Lien vidéo : https://assnat.fr/MDdk45
M. le président Florent Boudié. Nous poursuivons l’examen pour avis des missions budgétaires relevant de notre commission, avec l’examen de la mission Justice. Nous sommes ravis de vous recevoir, monsieur le garde des sceaux, pour nous présenter les crédits de votre ministère. Lors de votre audition du 8 octobre dernier, vous nous aviez fait part de votre préoccupation quant à ce budget, concernant notamment sa capacité à honorer les engagements pris dans le cadre de la loi d’orientation et de programmation du ministère de la justice (LOPJ). Vous nous direz ce qu’il en est des avancées que vous avez annoncées la semaine dernière.
M. Didier Migaud, garde des sceaux, ministre de la justice. Le projet de loi de finances (PLF) constitue incontestablement, pour l’ensemble des magistrats, des directeurs de services de greffe judiciaires, des greffiers, des fonctionnaires et des agents des services judiciaires, de l’administration pénitentiaire et de la protection de la jeunesse, mais aussi et surtout pour tous nos concitoyens, le marqueur de la force et de la réalité de nos engagements.
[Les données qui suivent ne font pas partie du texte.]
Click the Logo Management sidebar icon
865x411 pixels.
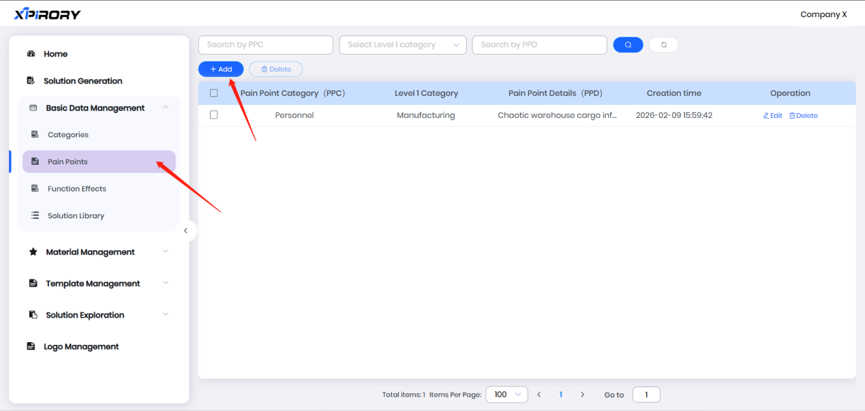pyautogui.click(x=31, y=346)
À ce titre, le projet de loi de finances pour 2025, présenté le jeudi 10 octobre dernier en Conseil des ministres, fondé sur la lettre plafond adressée à mon prédécesseur, était, comme je l’ai dit à plusieurs reprises, très insuffisant pour honorer les missions du ministère dont j’ai la charge et les engagements qui avaient été pris dans le cadre de la loi d’orientation et de programmation du ministère de la justice.
Le volume de crédits ouverts, de 10,2 milliards d’euros, était certes en augmentation de 100 millions mais il ne permettait pas de réaliser les investissements nécessaires au renforcement et à la modernisation de nos institutions, d’autant que la LOPJ sanctuarisait les recrutements indispensables au désengorgement des juridictions. Le projet de loi de finances, qui autorisait 619 créations d’emplois, obérait l’objectif prioritaire gouvernemental qui nous avait été fixé de rendre et d’exécuter les décisions de justice plus rapidement. Vous connaissez aussi bien que moi les objectifs de la LOPJ : 1 500 magistrats, 1 800 greffiers et 1 100 attachés de justice supplémentaires d’ici à 2027. En l’état, ils n’auraient pas pu être atteints.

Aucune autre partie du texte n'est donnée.